Rechtliche Beurteilung
[6] Mit der dagegen erhobenen außerordentlichen Revision zeigt die Klägerin keine erhebliche Rechtsfrage auf:
[7] 1.1 Die Klägerin stützt das Klagebegehren auf den Vorwurf unlauteren Verhaltens durch Verletzung der einem Medienunternehmer gebotenen beruflichen Sorgfalt im Zusammenhang mit Urheberrechten Dritter.

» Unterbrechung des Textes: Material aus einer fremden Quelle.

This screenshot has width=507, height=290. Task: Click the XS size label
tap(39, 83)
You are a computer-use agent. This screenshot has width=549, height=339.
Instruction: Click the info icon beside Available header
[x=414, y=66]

[8] Nach österreichischem Lauterkeitsrecht ist das Erfordernis der Einhaltung der beruflichen Sorgfalt nach § 1 Abs 4 Z 8 UWG auch dem mitbewerberschützenden Tatbestand des § 1 Abs 1 Z 1 UWG zugrunde zu legen (4 Ob 62/14t; 4 Ob 96/17x). Die beruflichen Sorgfaltspflichten nach § 1 Abs 4 Z 8 UWG (Art 2 lit h RL‑UGP) bestimmen sich nach den anständigen Marktgepflogenheiten im jeweiligen unternehmerischen Tätigkeitsbereich sowie nach dem Grundsatz von Treu und Glauben (4 Ob 62/14t). Es ist daher anhand der berechtigten Erwartungen eines durchschnittlichen Erklärungsempfängers zu prüfen, ob im Verhalten des Unternehmers ein Verstoß gegen den einschlägigen Branchen-Usus gelegen ist (EuGH C‑310/15, Deroo-Blanquart, Rn 34).
[9] Aus der von der Klägerin herangezogenen Entscheidung des Obersten Gerichtshofs zu 4 Ob 96/17x, die eine Kurz-Bildberichterstattung zur Fußball-WM 2014 nach § 5 FERG betraf, kann im gegebenen Zusammenhang abgeleitet werden, dass bei Übernahme eines Bildsignals oder bei Veröffentlichung einer Videosequenz die Verletzung der beruflichen Sorgfalt zu verneinen ist, wenn sich der Beklagte zumindest dem Anschein nach mit guten Gründen auf die Zustimmung des Berechtigten stützen kann. Ein darüber hinausgehender Branchen-Usus dahin, dass sich ein Medienunternehmer vor Veröffentlichung einer Videosequenz von der Zustimmung des Berechtigten durch aktive Nachfrage beim Urheber vergewissern müsse, besteht nicht. Dafür bietet auch der Ehrenkodex für die österreichische Presse (vgl dazu 4 Ob 62/14t) keine Anhaltspunkte.
[10] 1.2 Die Konkretisierung der Anforderungen an die jeweilige berufliche Sorgfalt richtet sich typisch nach den Umständen des Einzelfalls und begründet im Allgemeinen keine erhebliche Rechtsfrage (4 Ob 84/15d).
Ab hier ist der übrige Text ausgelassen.